**Written exercise**
Count how many lines in the items below contain the string "height", with uppercase and lowercase treated as different. Reply with the number alone.

Data on finding visible targets:
++++++++++++++++++++
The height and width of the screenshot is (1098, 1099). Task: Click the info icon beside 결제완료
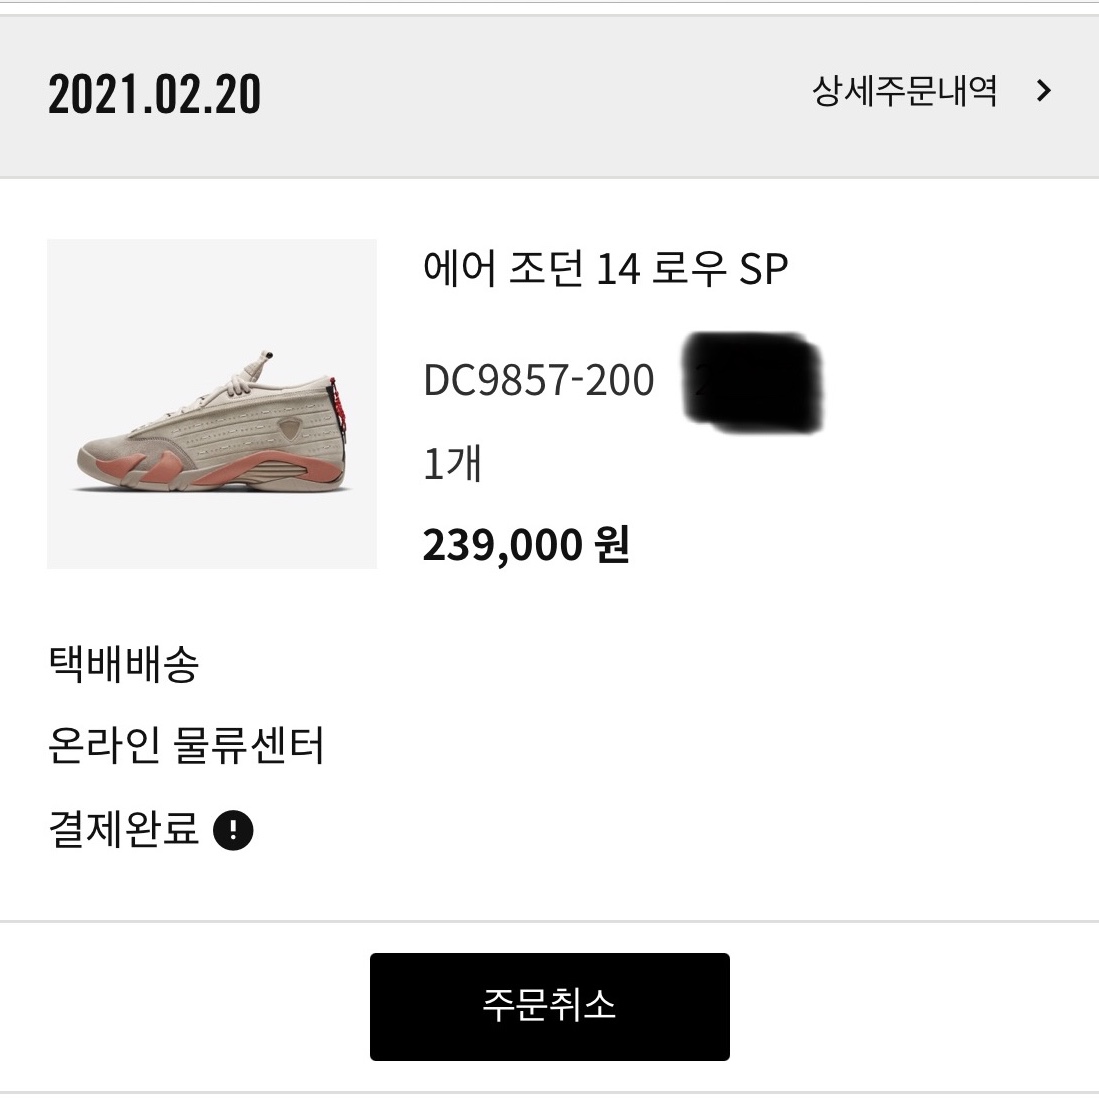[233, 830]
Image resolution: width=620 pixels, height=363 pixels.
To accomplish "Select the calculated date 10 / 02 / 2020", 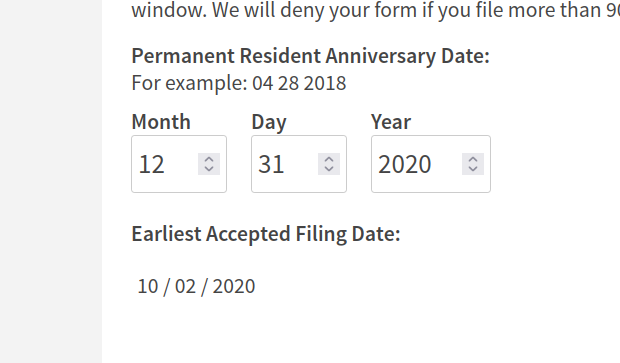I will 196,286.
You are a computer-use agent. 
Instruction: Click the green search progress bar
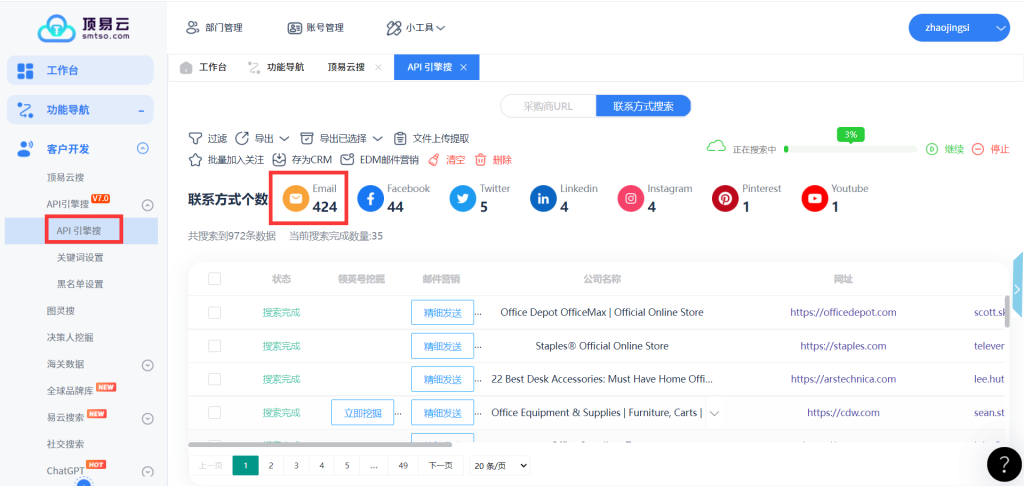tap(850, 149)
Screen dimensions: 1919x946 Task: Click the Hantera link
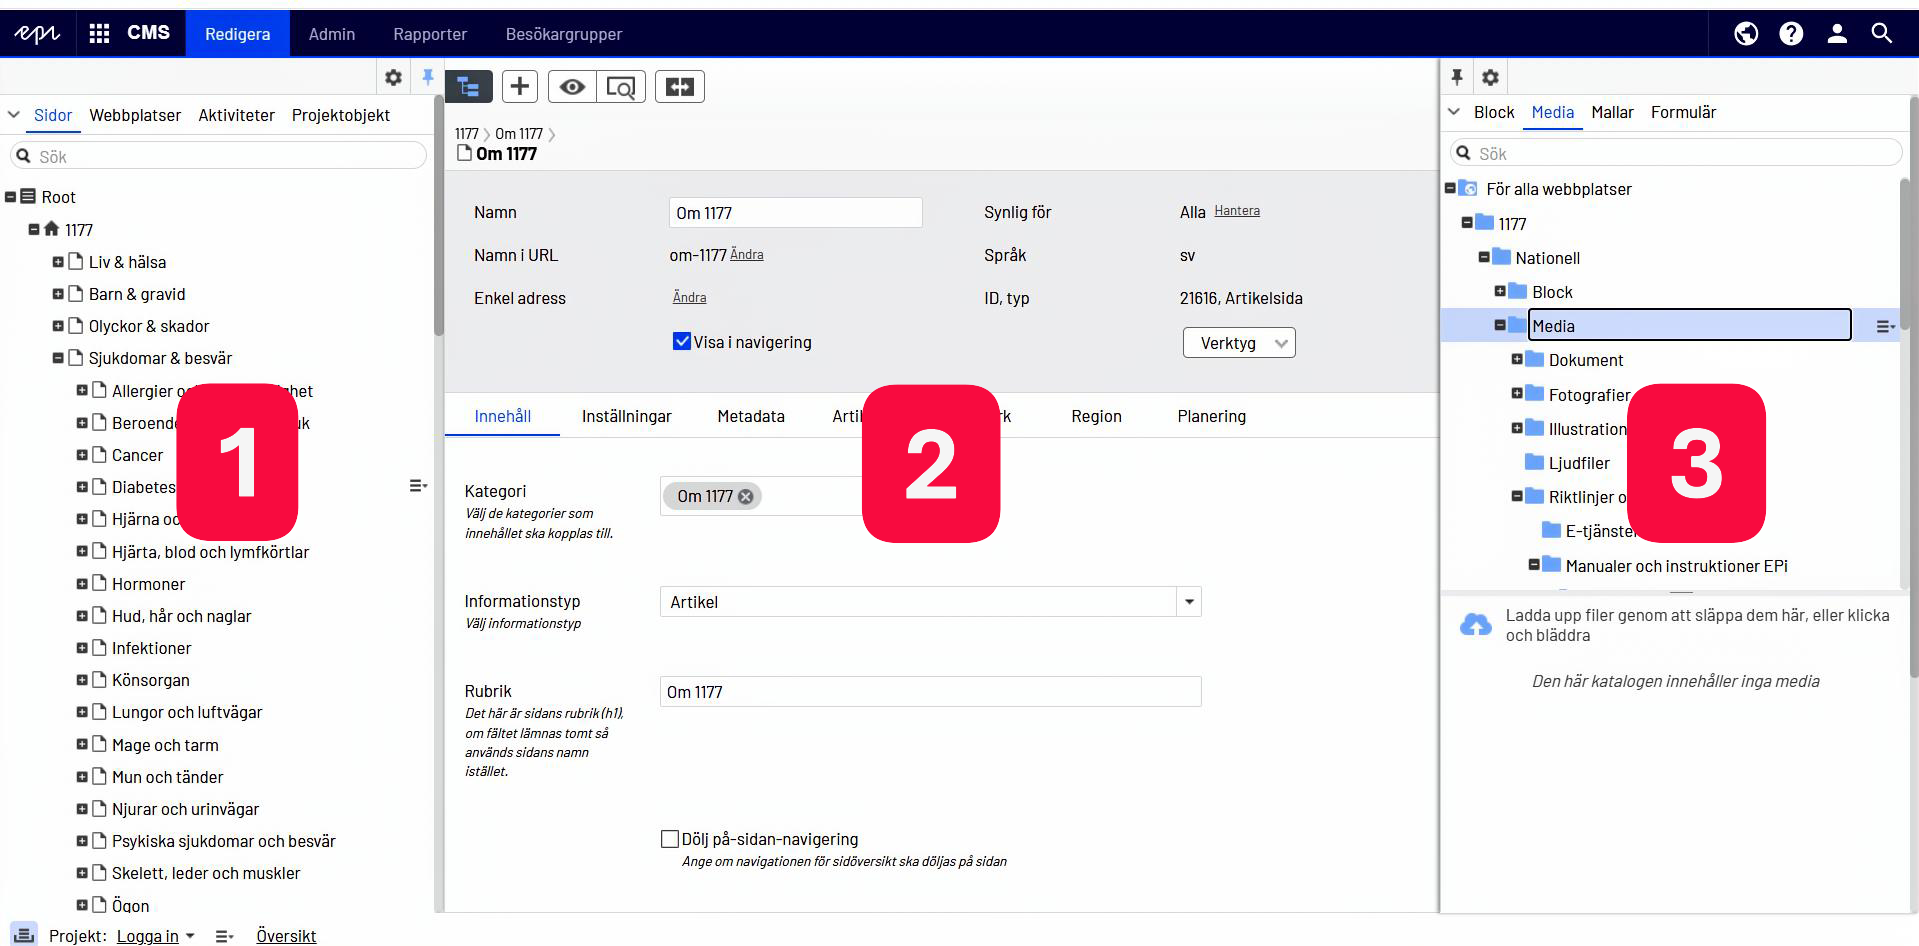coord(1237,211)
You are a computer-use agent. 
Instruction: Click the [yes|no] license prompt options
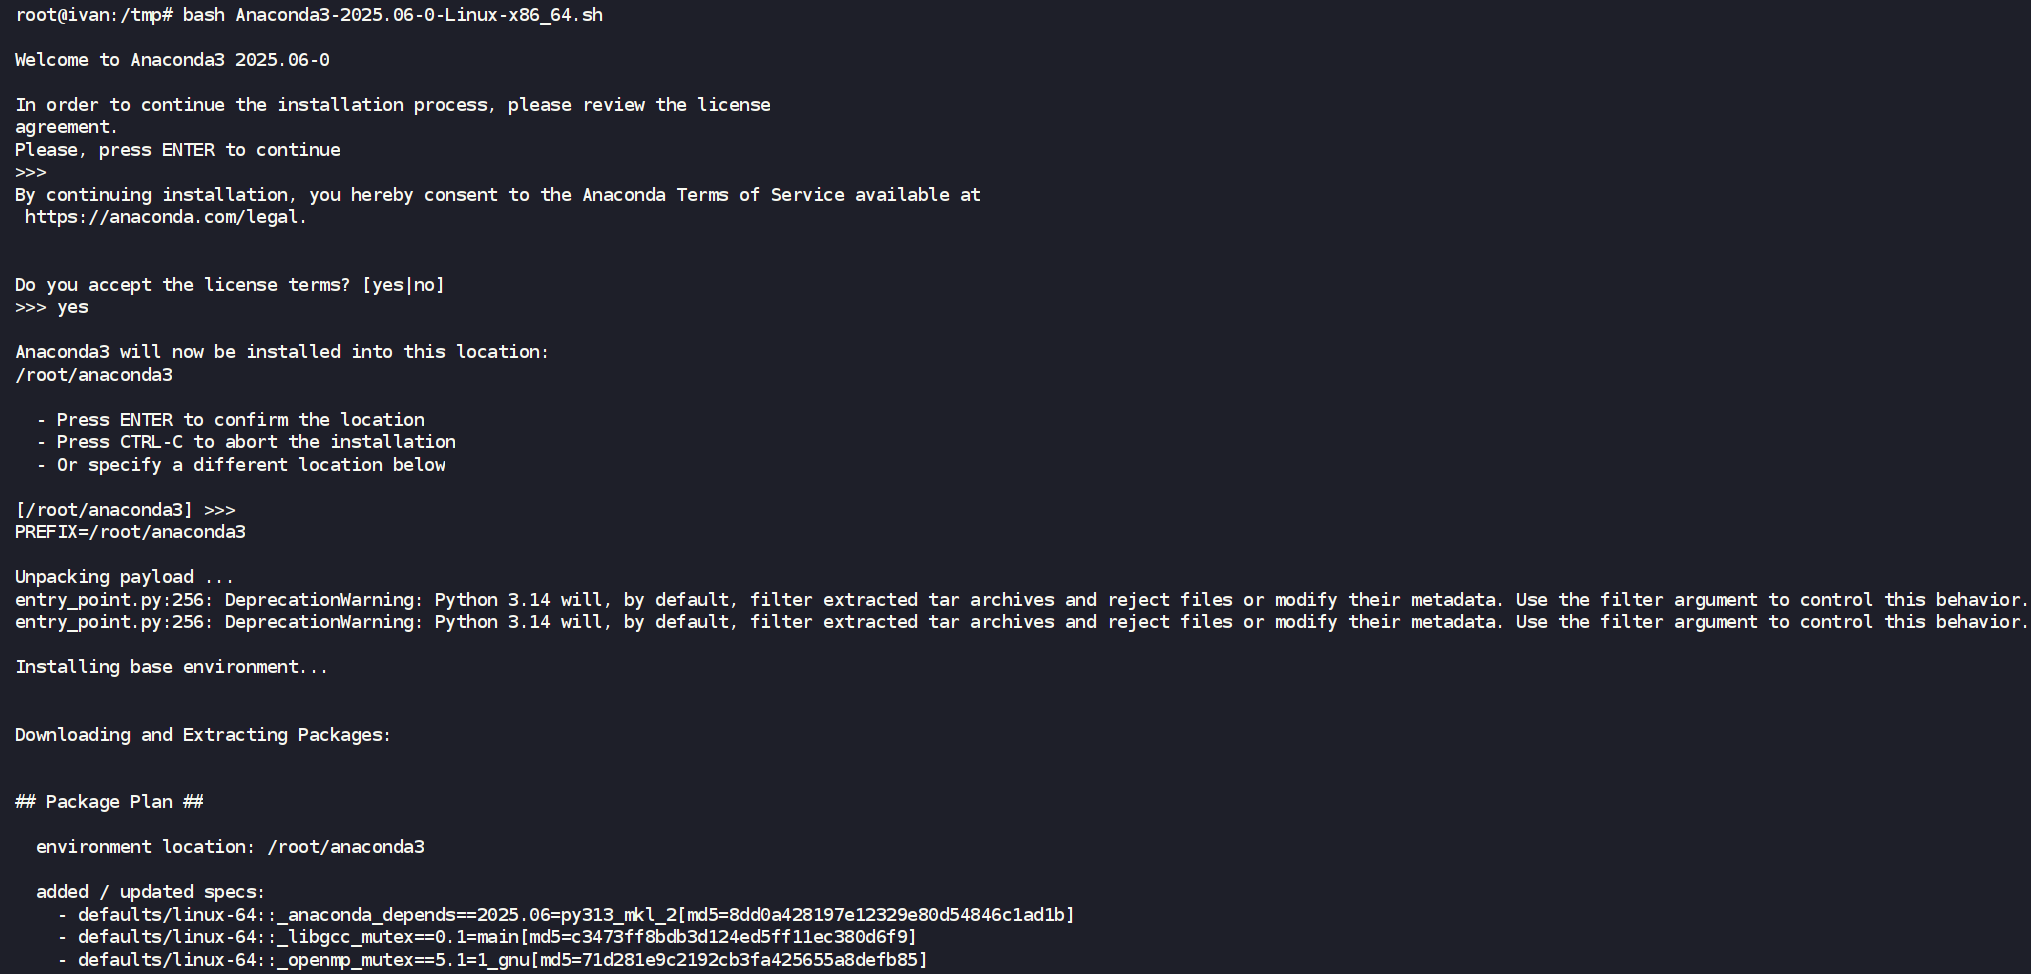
++++++++++++++++++++
**Expected output**
2